Long-Term Analysis of NRG Oncology RTOG 0415: A Randomized Phase III Noninferiority Study Comparing Two Fractionation Schedules in Patients With Low-Risk Prostate Cancer

Author:

Lee W. Robert1ORCID,Dignam James J.23,Amin Mahul B.4,Bruner Deborah W.5ORCID,Low Daniel6,Swanson Gregory P.7ORCID,Shah Amit B.8,D'Souza David9,Michalski Jeff M.10ORCID,Dayes Ian S.11ORCID,Seaward Samantha A.12ORCID,Hall William A.13ORCID,Nguyen Paul L.14,Pisansky Thomas M.15,Faria Sergio L.16,Chen Yuhchyau17,Rodgers Joseph P.3,Sandler Howard M.4ORCID

Affiliation:

1. Duke University Medical Center, Durham, NC

2. Department of Public Health Sciences, University of Chicago, Chicago, IL

3. NRG Oncology Statistics and Data Management Center, Philadelphia, PA

4. Cedars-Sinai Medical Center, Los Angeles, CA

5. Emory University, Atlanta, GA

6. University of California, Los Angeles, Los Angeles, CA

7. Baylor Scott & White Healthcare Temple Clinic, Temple, TX

8. York Cancer Center, York, PA

9. London Regional Cancer Program, London, ON, Canada

10. Washington University School of Medicine, St Louis, MO

11. McMaster University, Hamilton, ON, Canada

12. Kaiser Permanente Northern California, Santa Clara, CA

13. Medical College of Wisconsin, Milwaukee, WI

14. Dana-Farber Cancer Institute and Brigham and Women's Hospital, Boston, MA

15. Mayo Clinic, Rochester, MN

16. McGill University Health Center, Montreal, QC, Canada

17. University of Rochester Medical Center, Wilmot Cancer Institute, Rochester, NY

Abstract

Clinical trials frequently include multiple end points that mature at different times.
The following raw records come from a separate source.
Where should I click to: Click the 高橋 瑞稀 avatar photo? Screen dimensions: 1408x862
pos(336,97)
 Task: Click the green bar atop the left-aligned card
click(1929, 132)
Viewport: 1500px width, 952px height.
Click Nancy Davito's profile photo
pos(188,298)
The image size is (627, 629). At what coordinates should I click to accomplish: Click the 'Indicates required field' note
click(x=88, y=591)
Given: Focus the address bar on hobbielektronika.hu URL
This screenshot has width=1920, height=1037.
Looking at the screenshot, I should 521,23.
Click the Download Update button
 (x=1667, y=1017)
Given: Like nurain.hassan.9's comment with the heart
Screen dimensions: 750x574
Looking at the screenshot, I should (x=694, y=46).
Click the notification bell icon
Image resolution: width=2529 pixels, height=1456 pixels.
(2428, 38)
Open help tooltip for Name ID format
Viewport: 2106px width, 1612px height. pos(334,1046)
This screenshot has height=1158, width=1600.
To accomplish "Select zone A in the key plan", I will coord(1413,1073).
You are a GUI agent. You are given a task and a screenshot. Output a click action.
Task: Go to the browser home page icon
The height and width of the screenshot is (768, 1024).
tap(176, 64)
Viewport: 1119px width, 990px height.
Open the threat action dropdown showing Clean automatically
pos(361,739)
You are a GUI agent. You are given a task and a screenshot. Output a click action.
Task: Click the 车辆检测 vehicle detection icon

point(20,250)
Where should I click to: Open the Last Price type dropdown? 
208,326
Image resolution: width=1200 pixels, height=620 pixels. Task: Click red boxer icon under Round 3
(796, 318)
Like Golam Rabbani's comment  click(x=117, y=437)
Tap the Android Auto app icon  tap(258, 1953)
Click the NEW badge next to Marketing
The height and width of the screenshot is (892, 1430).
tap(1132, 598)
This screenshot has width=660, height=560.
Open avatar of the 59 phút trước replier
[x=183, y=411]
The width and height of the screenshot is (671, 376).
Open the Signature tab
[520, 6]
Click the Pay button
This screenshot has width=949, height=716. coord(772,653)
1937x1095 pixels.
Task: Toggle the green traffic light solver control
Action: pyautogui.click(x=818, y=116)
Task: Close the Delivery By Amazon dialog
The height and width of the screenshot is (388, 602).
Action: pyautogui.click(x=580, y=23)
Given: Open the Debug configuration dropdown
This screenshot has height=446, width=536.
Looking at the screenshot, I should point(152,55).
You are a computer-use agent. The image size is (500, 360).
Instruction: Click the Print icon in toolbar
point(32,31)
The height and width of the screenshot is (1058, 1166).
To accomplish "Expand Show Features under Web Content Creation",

The initial report, typically based on the primary end point, may be published when key planned co-primary or secondary analyses are not yet available. Clinical Trial Updates provide an opportunity to disseminate additional results from studies, published in JCO or elsewhere, for which the primary end point has already been reported. NRG Oncology RTOG 0415 is a randomized phase III noninferiority (NI) clinical trial comparing conventional fractionation (73.8 Gy in 41 fractions) radiotherapy (C-RT) with hypofractionation (H-RT; 70 Gy in 28) in patients with low-risk prostate cancer. The study included 1,092 protocol-eligible patients initially reported in 2016 with a median follow-up of 5.8 years. Updated results with median follow-up of 12.8 years are now presented. The estimated 12-year disease-free survival (DFS) is 56.1% (95% CI, 51.5 to 60.5) for C-RT and 61.8% (95% CI, 57.2 to 66.0) for H-RT. The DFS hazard ratio (H-RT/C-RT) is 0.85 (95% CI, 0.71 to 1.03), confirming NI ( P < .001). Twelve-year cumulative incidence of biochemical failure (BF) was 17.0% (95% CI, 13.8 to 20.5) for C-RT and 9.9% (95% CI, 7.5 to 12.6) for H-RT. The HR (H-RT/C-RT) comparing biochemical recurrence between the two arms was 0.55 (95% CI, 0.39 to 0.78). Late grade ≥3 GI adverse event (AE) incidence is 3.2% (C-RT) versus 4.4% (H-RT), with relative risk (RR) for H-RT versus C-RT 1.39 (95% CI, 0.75 to 2.55). Late grade ≥3 genitourinary (GU) AE incidence is 3.4% (C-RT) versus 4.2% (H-RT), RR 1.26 (95% CI, 0.69 to 2.30). Long-term DFS is noninferior with H-RT compared with C-RT. BF is less with H-RT. No significant differences in late grade ≥3 GI/GU AEs were observed between assignments (ClinicalTrials.gov identifier: NCT00331773 ).